BEING SINGLE AND without children for much of my adult life, I could get around Christmas without getting caught up in many of its trappings. One year, getting my holiday greetings out late, I launched my annual letter with “A happy Ground Hog’s Day to thee.”
That’s particular calendar date had seemed so weird, until I discovered there are “solar seasons” as well as the ones our calendars show. In solar winter, for instance, the solstice comes at the middle of the season, rather than the beginning; so Christmas would be right around the middle of solar winter, even though it’s at the beginning of the calendar winter. Why does my brain ever go into these bizarre leaps? Oh well, as long as we’re at it: If my calculations are right, Ground Hog’s day comes at the end of solar winter. Follow that? In other words, as far as the amount of sunlight falling on the Earth is concerned, winter is over, even if we wind up getting another six weeks or so of cold and snowy weather, right up to the vernal equinox. So what I really began asking was whether Punxsutawney Phil, the official ground hog those Pennsylvanians in tuxedos and stovepipe hats bring out every year, is stuffed or live. He sure looks stuffed in the official portrait the wire services move, but what do I know? One of my coworkers, who has witnessed the event, claims it’s a living critter.
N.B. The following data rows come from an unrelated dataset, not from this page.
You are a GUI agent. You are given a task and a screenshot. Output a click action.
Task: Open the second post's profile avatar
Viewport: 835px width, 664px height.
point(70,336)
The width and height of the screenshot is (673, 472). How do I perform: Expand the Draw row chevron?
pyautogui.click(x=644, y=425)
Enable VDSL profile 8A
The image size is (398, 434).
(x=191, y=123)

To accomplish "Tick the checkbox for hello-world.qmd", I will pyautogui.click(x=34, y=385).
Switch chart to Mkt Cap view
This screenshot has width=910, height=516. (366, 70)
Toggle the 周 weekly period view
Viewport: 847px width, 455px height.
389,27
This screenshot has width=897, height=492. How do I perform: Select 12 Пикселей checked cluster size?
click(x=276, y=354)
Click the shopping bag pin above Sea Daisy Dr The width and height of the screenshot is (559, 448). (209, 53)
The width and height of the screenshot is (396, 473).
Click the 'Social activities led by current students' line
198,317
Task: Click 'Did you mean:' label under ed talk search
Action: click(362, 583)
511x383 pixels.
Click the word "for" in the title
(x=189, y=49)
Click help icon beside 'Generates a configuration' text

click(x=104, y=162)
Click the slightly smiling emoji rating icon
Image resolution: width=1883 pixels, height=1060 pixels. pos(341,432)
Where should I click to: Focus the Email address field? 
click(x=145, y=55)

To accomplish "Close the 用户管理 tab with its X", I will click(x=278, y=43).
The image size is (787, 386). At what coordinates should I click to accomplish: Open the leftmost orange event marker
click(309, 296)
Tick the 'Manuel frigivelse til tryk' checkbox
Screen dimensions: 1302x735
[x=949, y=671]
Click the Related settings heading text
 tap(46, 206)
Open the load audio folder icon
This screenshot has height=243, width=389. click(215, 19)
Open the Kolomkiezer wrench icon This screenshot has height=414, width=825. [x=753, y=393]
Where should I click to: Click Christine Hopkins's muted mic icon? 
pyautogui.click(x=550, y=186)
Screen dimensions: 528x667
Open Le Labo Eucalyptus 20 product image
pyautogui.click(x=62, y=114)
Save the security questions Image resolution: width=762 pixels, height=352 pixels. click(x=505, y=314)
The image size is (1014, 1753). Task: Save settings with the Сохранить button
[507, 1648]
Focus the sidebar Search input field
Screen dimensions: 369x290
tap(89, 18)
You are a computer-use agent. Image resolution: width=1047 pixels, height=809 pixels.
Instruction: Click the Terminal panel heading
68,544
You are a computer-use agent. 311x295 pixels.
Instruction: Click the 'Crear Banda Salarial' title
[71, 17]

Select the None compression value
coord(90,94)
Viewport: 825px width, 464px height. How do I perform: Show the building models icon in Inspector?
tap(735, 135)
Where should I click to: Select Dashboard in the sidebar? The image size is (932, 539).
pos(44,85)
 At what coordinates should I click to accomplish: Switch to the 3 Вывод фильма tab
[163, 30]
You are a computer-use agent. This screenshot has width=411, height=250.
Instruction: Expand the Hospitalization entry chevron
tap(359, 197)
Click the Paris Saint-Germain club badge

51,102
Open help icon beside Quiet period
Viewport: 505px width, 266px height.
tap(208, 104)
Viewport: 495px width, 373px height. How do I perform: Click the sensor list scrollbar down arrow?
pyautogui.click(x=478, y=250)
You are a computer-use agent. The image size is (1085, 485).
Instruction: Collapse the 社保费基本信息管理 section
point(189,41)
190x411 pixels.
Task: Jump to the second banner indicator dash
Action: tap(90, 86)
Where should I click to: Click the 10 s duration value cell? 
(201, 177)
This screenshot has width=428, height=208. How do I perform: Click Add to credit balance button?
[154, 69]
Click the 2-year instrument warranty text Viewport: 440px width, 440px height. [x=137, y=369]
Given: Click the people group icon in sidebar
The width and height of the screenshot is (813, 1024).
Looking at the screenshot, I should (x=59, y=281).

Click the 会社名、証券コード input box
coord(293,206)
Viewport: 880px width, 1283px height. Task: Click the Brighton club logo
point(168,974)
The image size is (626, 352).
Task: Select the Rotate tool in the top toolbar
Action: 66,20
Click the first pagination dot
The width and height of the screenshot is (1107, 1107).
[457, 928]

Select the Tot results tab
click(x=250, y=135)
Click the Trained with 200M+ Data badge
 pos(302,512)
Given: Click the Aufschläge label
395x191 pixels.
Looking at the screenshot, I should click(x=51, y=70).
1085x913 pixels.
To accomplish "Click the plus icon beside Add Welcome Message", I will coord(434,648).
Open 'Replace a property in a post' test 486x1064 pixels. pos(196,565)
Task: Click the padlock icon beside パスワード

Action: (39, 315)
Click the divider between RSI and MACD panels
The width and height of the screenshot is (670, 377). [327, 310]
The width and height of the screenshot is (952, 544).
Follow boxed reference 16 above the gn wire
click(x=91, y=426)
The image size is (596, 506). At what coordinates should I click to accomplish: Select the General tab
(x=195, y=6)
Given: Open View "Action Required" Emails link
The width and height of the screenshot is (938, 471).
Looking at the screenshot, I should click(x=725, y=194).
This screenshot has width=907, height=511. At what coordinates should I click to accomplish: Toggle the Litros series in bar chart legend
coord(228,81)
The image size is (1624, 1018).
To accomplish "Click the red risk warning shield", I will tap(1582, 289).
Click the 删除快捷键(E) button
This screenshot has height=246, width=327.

Awareness of solar seasons puts other events into perspective. Halloween, for instance, acknowledges the beginning of solar winter. May Day brings solar summer. The Midsummer’s Day or Night, ostensibly announcing the beginning of calendar summer, really does come at solar midsummer. The beginning of August is the invisible event in our awareness.
(Neo-Pagans, incidentally, put their own significance into this alternative alignment of seasons.)
Dwelling in northern New England, as I do, presents another awareness of seasons. They are not evenly divided across the year, as a calendar would do, but are instead of unequal duration. Winter, for instance, begins around Halloween and lingers until the beginning of April – five months, rather than three. Summer, on the other hand, opens around the Fourth of July and ends by mid-August – all of a month and a half. That leaves three months for spring and two-and-a-half months for autumn. Within that there are other divisions. Winter, for example, ends with Mud Season, Black-Fly Season, and Mosquito Season. Or some Mainers see the year as Freezin’ Season, Black-Fly Season, and Road Construction Season.
It’s easy to make the leap to the emotional dimension of the seasons. Skiers and ice fishermen can view deep winter with their own appreciation. I revel in the glorious mutations of October foliage, while another friend dreads its appearance, knowing all too well the gloom that will follow.
Some creatures, of course, will hibernate.